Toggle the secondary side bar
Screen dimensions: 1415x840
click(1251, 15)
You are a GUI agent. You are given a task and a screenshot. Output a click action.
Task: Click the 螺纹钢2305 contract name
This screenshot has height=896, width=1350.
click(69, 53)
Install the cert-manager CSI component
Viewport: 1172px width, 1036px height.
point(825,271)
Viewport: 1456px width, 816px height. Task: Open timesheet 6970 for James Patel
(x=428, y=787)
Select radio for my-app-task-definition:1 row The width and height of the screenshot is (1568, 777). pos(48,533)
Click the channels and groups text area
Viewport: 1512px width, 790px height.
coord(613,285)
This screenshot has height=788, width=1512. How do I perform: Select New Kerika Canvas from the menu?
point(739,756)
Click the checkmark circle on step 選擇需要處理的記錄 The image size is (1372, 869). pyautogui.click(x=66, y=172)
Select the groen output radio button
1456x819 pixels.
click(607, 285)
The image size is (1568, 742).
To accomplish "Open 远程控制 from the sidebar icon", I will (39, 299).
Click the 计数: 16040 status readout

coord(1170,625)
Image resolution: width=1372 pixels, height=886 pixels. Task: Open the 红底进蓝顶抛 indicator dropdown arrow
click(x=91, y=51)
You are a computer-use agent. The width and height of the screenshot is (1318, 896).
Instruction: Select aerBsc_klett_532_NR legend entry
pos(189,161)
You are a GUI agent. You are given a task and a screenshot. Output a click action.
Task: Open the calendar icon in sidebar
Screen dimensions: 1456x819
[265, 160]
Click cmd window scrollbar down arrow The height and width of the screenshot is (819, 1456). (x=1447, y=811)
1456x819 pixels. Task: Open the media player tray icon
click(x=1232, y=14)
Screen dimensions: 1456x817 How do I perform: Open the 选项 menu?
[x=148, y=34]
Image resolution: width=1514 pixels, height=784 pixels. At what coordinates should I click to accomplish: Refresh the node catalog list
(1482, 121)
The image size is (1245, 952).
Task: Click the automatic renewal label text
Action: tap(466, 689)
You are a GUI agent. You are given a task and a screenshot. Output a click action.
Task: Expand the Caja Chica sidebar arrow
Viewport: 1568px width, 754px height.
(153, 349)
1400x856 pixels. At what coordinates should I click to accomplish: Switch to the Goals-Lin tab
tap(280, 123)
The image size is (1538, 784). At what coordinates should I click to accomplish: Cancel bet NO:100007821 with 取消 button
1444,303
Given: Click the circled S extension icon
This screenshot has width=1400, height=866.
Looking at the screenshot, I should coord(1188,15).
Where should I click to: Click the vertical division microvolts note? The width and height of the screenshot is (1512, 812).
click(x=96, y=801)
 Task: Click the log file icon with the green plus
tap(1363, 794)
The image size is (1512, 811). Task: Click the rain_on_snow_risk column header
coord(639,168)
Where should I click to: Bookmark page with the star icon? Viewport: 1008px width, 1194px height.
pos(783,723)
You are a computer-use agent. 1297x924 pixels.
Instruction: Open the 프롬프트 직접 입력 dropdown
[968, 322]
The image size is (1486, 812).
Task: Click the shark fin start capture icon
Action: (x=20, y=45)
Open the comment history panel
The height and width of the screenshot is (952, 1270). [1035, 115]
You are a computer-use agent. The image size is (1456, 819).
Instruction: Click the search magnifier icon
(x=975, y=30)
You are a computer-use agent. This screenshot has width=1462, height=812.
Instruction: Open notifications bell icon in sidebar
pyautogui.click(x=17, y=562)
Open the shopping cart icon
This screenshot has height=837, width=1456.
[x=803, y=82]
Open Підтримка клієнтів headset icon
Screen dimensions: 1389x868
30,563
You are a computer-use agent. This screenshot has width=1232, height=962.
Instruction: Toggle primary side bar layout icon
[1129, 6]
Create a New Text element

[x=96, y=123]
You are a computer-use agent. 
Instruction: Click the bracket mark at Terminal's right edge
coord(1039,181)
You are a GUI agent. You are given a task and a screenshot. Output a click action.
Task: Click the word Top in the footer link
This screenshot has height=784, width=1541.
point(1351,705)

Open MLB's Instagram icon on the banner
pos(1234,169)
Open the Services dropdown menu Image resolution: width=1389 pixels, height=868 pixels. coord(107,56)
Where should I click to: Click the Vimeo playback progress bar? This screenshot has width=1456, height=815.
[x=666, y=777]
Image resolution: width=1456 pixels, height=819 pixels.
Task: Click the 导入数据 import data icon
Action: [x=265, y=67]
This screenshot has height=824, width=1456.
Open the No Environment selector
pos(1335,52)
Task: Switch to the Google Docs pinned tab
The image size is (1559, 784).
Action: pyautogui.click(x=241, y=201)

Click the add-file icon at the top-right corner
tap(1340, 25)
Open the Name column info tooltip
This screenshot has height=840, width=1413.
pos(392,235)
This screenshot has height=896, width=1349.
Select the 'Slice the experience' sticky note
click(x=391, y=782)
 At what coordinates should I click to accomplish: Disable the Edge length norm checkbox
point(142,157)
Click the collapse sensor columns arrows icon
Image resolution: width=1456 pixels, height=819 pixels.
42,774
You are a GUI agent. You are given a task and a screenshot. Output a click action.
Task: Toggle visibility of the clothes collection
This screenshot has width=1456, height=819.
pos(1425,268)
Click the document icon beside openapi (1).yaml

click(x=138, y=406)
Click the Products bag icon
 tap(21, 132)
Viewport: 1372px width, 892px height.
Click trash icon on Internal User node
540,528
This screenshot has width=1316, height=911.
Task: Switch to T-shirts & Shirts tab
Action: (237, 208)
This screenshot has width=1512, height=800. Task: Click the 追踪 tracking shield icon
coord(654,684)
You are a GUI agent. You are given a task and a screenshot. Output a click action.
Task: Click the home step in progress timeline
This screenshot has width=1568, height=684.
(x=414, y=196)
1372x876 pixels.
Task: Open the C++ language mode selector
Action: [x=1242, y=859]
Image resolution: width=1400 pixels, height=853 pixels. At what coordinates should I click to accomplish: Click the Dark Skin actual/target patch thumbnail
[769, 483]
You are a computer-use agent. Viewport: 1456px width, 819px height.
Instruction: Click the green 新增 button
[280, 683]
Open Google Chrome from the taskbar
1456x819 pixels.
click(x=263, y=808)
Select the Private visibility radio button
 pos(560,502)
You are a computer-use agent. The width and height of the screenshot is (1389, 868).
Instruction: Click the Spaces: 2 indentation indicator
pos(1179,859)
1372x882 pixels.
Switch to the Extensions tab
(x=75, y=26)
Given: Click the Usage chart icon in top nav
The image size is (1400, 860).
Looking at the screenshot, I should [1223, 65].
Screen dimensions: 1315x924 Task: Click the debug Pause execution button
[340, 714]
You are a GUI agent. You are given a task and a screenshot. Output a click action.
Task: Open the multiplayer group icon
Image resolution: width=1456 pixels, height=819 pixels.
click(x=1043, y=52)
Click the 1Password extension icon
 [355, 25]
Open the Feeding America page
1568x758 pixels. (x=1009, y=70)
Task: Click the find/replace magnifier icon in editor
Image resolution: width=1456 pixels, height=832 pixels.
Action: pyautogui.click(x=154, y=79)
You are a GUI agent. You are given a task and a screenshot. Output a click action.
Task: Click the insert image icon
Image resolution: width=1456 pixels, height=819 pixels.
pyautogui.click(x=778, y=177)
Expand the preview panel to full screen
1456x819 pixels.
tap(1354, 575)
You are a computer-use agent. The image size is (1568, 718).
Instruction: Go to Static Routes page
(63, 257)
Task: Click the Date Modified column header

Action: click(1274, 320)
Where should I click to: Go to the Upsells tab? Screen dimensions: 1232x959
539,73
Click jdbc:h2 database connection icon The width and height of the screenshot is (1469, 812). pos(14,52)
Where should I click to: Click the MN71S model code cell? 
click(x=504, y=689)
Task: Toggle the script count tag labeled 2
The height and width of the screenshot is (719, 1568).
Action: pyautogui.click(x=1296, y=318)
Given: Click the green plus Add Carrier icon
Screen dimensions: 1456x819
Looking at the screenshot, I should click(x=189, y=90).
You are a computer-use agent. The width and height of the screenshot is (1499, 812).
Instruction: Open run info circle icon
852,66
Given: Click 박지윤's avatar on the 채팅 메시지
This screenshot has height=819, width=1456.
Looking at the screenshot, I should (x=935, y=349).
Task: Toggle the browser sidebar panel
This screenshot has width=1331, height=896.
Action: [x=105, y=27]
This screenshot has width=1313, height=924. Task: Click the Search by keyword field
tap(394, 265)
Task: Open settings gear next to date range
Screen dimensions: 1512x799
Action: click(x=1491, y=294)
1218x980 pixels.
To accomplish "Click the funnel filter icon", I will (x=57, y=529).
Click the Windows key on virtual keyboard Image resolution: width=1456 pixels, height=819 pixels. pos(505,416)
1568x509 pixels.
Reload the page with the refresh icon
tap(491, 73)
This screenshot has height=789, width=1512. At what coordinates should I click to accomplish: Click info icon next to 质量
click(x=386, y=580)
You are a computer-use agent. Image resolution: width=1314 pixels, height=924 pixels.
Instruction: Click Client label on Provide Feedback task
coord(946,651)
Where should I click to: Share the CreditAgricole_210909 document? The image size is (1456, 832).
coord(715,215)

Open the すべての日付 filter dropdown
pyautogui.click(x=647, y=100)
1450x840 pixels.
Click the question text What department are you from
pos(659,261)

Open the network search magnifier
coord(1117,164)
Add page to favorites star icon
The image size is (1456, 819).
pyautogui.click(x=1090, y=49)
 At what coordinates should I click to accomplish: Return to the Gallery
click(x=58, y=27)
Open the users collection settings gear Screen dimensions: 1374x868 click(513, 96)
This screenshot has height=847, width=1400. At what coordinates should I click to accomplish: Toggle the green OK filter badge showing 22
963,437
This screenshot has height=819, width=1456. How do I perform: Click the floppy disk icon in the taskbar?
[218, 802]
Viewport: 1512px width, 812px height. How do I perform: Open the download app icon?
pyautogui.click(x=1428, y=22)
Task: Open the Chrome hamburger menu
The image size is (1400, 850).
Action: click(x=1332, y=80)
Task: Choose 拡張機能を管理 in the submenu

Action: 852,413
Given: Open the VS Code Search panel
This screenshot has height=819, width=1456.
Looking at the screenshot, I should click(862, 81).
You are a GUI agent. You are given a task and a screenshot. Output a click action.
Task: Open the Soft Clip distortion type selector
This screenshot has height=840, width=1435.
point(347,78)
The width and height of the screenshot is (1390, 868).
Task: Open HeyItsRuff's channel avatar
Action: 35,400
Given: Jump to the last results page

- [Action item]:
Return only the number of lines in the material with the word "computer" in them.

- [Task solution]:
11